1.
De eerste keer dat ik las over het ‘wood wide web’ was in Robert Macfarlane’s Benedenwereld (2019); de tweede keer was in De eik was hier, het kinderboek dat Bibi Dumon Tak schreef voor de maand van de filosofie 2021. Zij noemt het het ‘wortelwijdeweb’.
Het www is een verborgen netwerk van wortels en schimmeldraden waarmee, schrijft Macfarlane, bomen voedingsstoffen aan elkaar kunnen doorgeven. Het is, voegt de eik van Dumon Tak daaraan toe, ‘mijn ondergrondse krant’. Het is van levensbelang.
2.
We hebben thuis een stukje grond kunnen bijkopen, wat onze achtertuin met een meter of tien verdiept heeft. Prachtig. Blij mee. Vrije momenten in de tuin: tegels en stenen eruit, planten eruit, oude schuttingen weg, nieuwe erin, dertig kruiwagens zand voor nieuwe terrassen en tegelpad erin gekiept, rug nog steeds oké, sierappelboom laten staan, pruimenboompje verplaatst. Zomerweer. Ik besloot dat tuinieren mijn nieuwe hobby is. Straks fijn de hele zandbak herbeplanten tot een waar Arcadië.
Het pruimenboompje is twee jaar oud, een meter of drie hoog, iel nog. Ik had hem er al uit, toen ik bedacht eens te gaan googelen wanneer je bomen kunt verplaatsen. Níet in de zomer! ‘Dan gaat hij dood,’ staat op groenepassies.nl. En áls ik een boom wil verplaatsen, dan zou ik al een jaar eerder de wortels ervan hebben moeten ‘rondsteken’, zegt internet.
Dezelfde dag dat ik de boom uitgroef en een meter of wat achterwaarts weer in de kleigrond plantte, hingen alle bladeren slap. Ik heb hem dagelijks met een gieter vol water verwend, tot het ging regenen en hij dagenlang in een diepe plas stond. Nu zitten er nog een paar bruine blaadjes aan.
3.
Groep acht heeft afscheid genomen. Ouders coronaproof in de zaal, broertjes, zusjes, soms een extended family. Kinderen voor het laatst toegesproken. We noemen dat bij ons de ‘schoolverlatersavond’. Zoals ieder jaar slaap ik de nacht die erop volgt nauwelijks. Behalve het eindeloos terugspoelen van wat er gezegd was en van de emoties die opspeelden, piekerde ik deze keer over iemand die er niet was. Laat ik haar Aisha noemen. Zo aanwezig ze de drieënhalf jaar bij ons op school was, zo afwezig was ze deze avond.
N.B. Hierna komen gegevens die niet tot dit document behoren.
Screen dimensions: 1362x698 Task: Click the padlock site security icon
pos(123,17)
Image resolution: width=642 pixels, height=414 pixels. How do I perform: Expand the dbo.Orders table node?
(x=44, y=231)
Aisha kwam vier jaar geleden vanuit Syrië, via tentenkampen in Turkije en Griekenland, naar Nederland, samen met haar moeder en twee broertjes. Haar vader was omgekomen bij een bombardement. We vermoedden een trauma, maar hulpverleners hebben tot nog toe hun tanden op haar stukgebeten. Aisha vertelde dat ze vaak nachtmerries had, ze was voor niemand op school bang, erkende gezag als het haar uitkwam, manipuleerde, maakte ruzie, stal als de raven, leek vijftien op haar twaalfde – ze was zo’n meid die van ons vroeg standvastig, ja onvermurwbaar te zijn en haar tegelijk te omarmen. Te verwennen.
Ze was niet op de afscheidsavond. Toen de school eerder die dag uitging, had ze huilend het lokaal verlaten.
4.
Aan welke draden zitten wij vast? En áls het al moet: wanneer moeten wij worden rondgestoken?